KWYN
- Wynne, Arkansas; United States;
- Frequency: 1400 kHz
- Branding: K-Wynne Classic Country

Programming
- Format: Classic Country

Ownership
- Owner: East Arkansas Broadcasters, Inc.
- Sister stations: KWYN-FM

History
- First air date: 1956
- Call sign meaning: WYNne, Arkansas

Technical information
- Licensing authority: FCC
- Facility ID: 18183
- Class: C
- Power: 1,000 watts
- Transmitter coordinates: 35°15′22″N 90°47′48″W﻿ / ﻿35.25611°N 90.79667°W
- Translators: 102.9 K275BR (Wynne) 106.9 K295CT (Wynne)

Links
- Public license information: Public file; LMS;
- Webcast: Listen Live
- Website: kwyn.com

= KWYN (AM) =

KWYN (1400 AM) is a radio station licensed to Wynne, Arkansas. The station broadcasts a Classic Country format and is owned by East Arkansas Broadcasters, Inc. They offer traditional country music, live local sports programming, network news, and agricultural market reports.

== History ==
Since its launch on September 28, 1956, KWYN-AM 1400 has increased from 250 watts to 1,000 watts full-time.

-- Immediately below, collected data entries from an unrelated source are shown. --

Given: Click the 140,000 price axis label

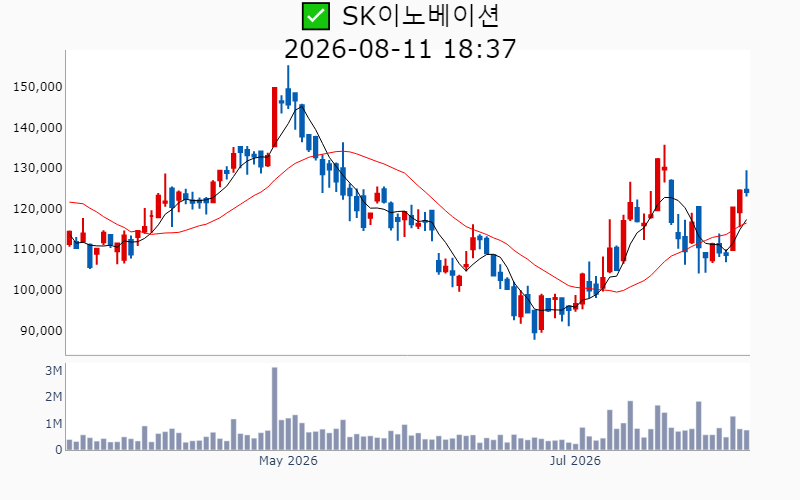Looking at the screenshot, I should pyautogui.click(x=37, y=128).
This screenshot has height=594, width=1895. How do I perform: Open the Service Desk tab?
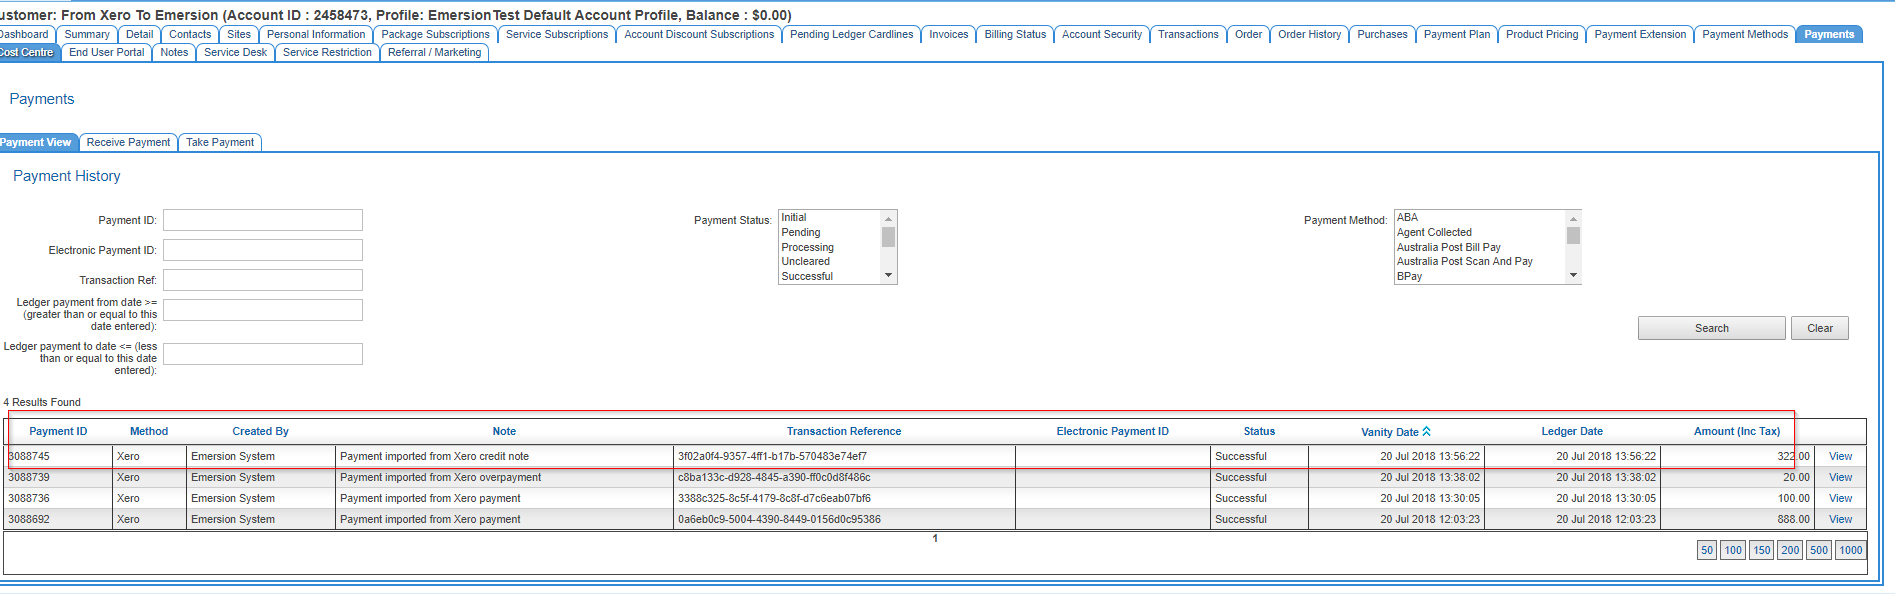click(235, 53)
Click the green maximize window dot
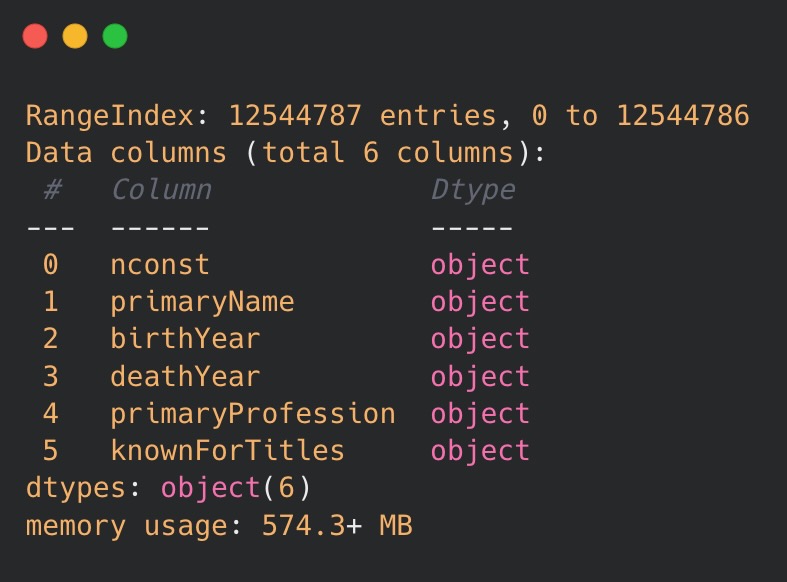Image resolution: width=787 pixels, height=582 pixels. point(115,36)
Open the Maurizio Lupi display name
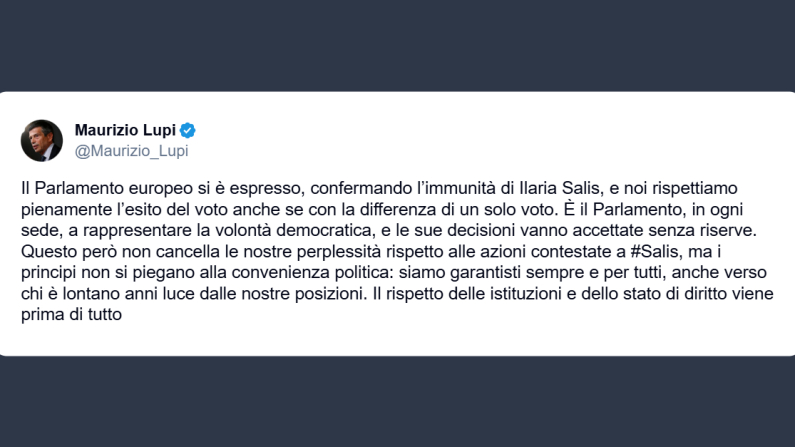This screenshot has width=795, height=447. [x=127, y=130]
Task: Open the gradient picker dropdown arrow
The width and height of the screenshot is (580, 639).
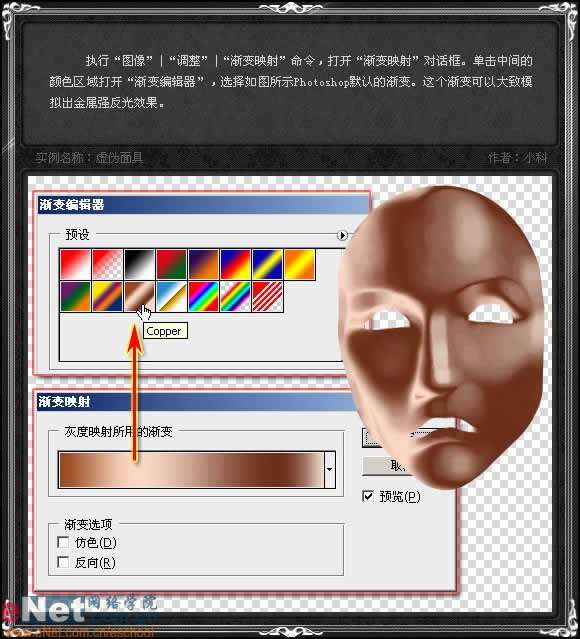Action: click(330, 469)
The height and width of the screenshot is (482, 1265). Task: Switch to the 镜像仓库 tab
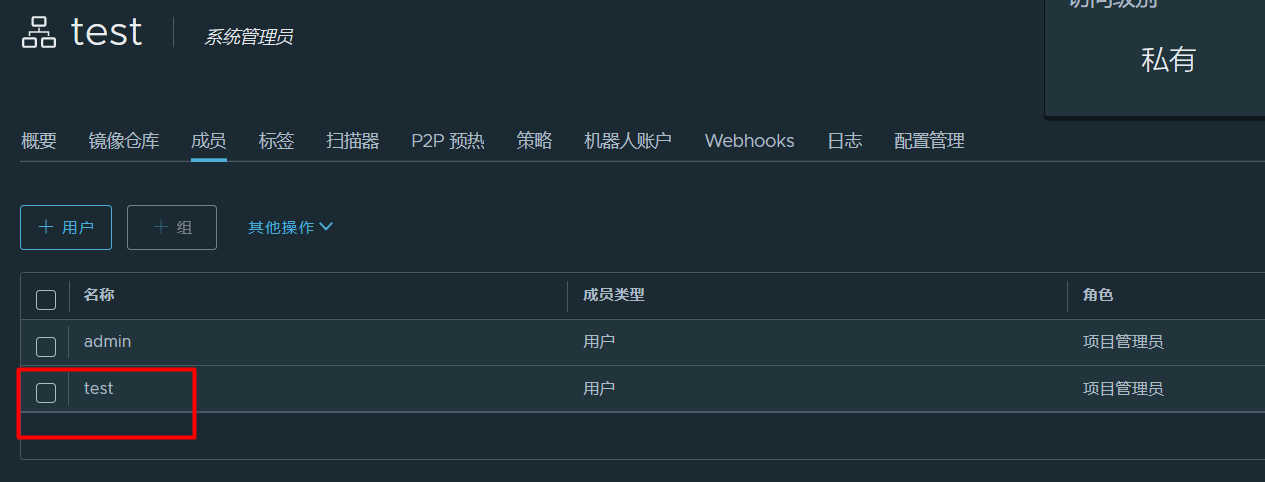pyautogui.click(x=123, y=141)
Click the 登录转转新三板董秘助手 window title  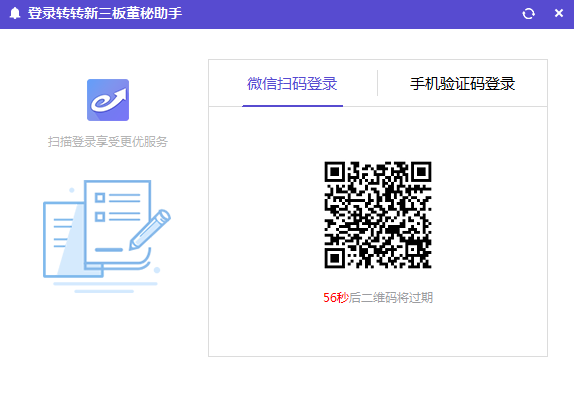[x=105, y=14]
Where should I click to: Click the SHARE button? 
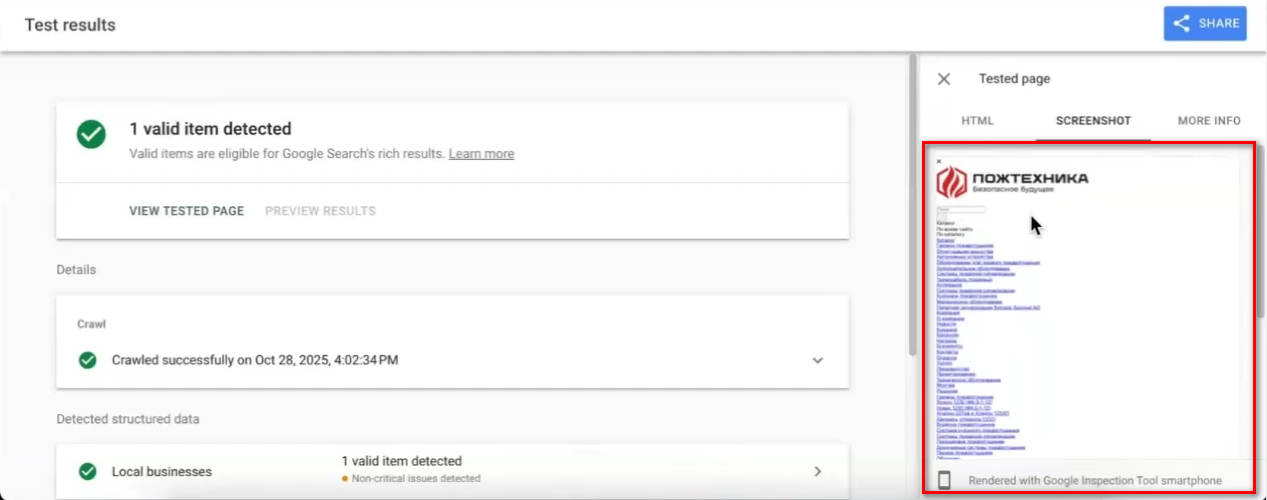coord(1204,23)
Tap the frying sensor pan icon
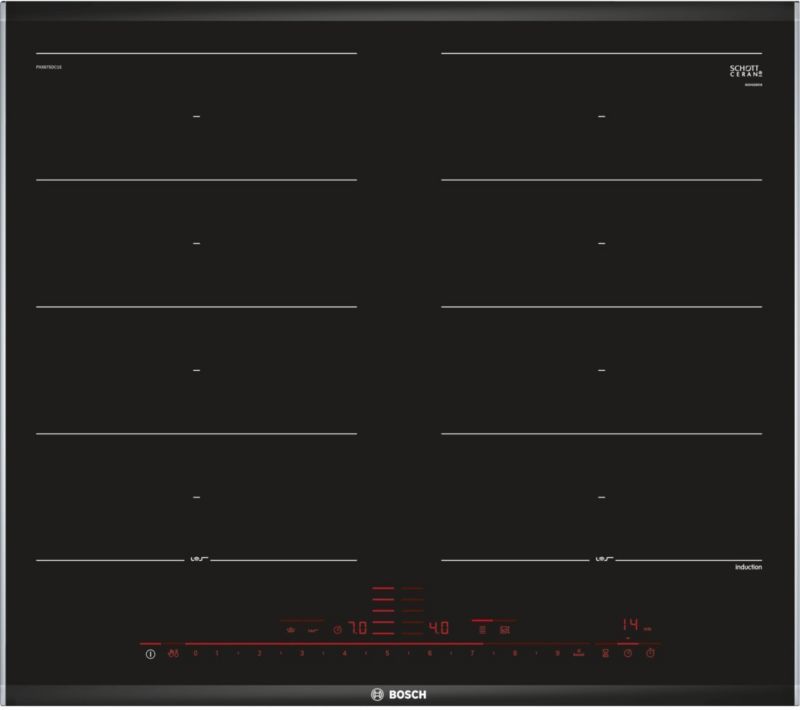The image size is (800, 710). coord(313,630)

Raymond O. "Bud" and Hannah Raley, who were born and raised in Paragould, Arkansas, founded KWYN.

With its Yawn Patrol program, KWYN also boasts the longest-running discussion show in the Mid-South and has consistently ranked among the top AM stations in the country.

The office and studios of KWYN are located in Wynne, Arkansas.